Trust Is Not A Control (And Neither Is Luck): Critiquing The Fannie Mae Critiques
One of the best things I’ve read lately was “Change Controls: Ur Doin It Rong” article by Hal Pomeranz. Hal Pomeranz wrote this after he read the FBI affidavit describing how Rajendrasinh Makwana, a former consultant at Fannie Mae, allegedly planted malicious code on Fannie Mae’s servers after he had been terminated.
What made this article so interesting was that Hal pointed out something that’s seems to often be a blind spot for information security. This risk is often hidden in plain sight, poses a genuine clear and present danger to the business and information security objectives, and one that is often overlooked.
This issue is change control. Hal writes very convincingly the following:
The information in the FBI Agent’s affidavit that really made me sit up and take notice was the following:
“On October 29, 2008, SK, [a Fannie Mae] senior Unix engineer, discovered malicious script embedded within a pre-existing, legitimate script… It was only by chance that SK scrolled down to the bottom of the legitimate script to discover the malicious script.”
In other words, Fannie Mae got very, very lucky here. What I want to know is why Fannie Mae had to trust to luck to detect an attack that (again according to the FBI affidavit), “would have caused millions of dollars of damage and reduced if not shut down operations at [Fannie Mae] for at least a week.”
When a bunch of us were discussing Hal’s provocative article on Twitter, there were some interesting rebuttals and conclusions. However, some of the conclusions just didn’t sit right with me. Such as, “Humans as the best IDS (intrusion detection systems)!” and “That system administrator is a hero!” These statements are all partly true, difficult to disagree with, but can lead to strange conclusions. Something didnt’ seem right to me.
I picked up the phone and called Hal, who I’ve known since 1999, but we haven’t talked in about a year. (Thank you, Twitter.) And as we deconstructed the arguments, slowly, I started to understand what was bothering me, and why some of these critiques are just wrong — or just need to be verbalized more precisely.
It boils down to: preventing and detecting failures (whether operational or information security) can’t be the responsibility of the individual. Instead, it must be the responsibility of the institution.

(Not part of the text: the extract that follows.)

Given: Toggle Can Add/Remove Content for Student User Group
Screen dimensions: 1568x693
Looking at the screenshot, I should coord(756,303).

Just as trust is not really a control, neither is luck.
It’s difficult to disagree that humans are the best IDS (Hal and I discussed that the Cliff Stohl’s famous “Cuckoo’s Egg” story started when a penny discrepancy in a LLBL timesharing system prompted him to ask, “That’s funny. Why is it off by $0.01?” That led to discovery of a genuine espionage operation.). And it’s difficult to argue that the outcomes of heroism is better than if there were no heroism.

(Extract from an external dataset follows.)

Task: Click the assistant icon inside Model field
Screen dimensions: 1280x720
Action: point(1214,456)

But you can’t rely on trust or luck.
So, what would the thought process be to create or verify that we have an effective control environment, where the responsibility is in the institution, not an individual getting lucky? I would think it would go something like this:
- We learn that certain IT services are required to be operating in order to conduct some critical business operations (e.g., 4000 servers running some mission-critical application)
- We identify that a key risk is that the IT service not being available (e.g., due to failure, sabotage, human error, etc.), causing business disruption
- We ask “what could go wrong in that IT service to cause that event?” For instance, it may include:
- Environment failure causes loss of functionality (e.g., power failure, external network failure)
- Application or infrastructure change causes incorrect or loss of functionality (e.g., config file changing, new application release)
- Malicious change or sabotage introduced (e.g., script added)
- We flip these risk statements around to craft our control objectives: let’s focus on change control
- All changes are implemented following a change management process that identifies unauthorized or untested changes that are deployed into production:
- We then design the preventive and detective controls to achieve the control objectives
- Preventive: we have a change management process that enforces authorization and testing requirements
- Detective: All production changes are detected, which management reconciles to authorized changes (here’s where Tripwire fits in)
- Corrective/Deterrent: Management takes decisive action when unauthorized or undocumented changes occur, ensuring “tone at the top” and accountability
(Remember: After benchmarking over 1000 IT organizations, the ITPI research shows that “detecting changes” and “defined consequences for intentional, unauthorized and undocumented changes” are two very accurate predictors of IT and information security performance! Article from SEI/CMU here.)
Now, that’s a control environment that would make IT operations, information security and auditors happy!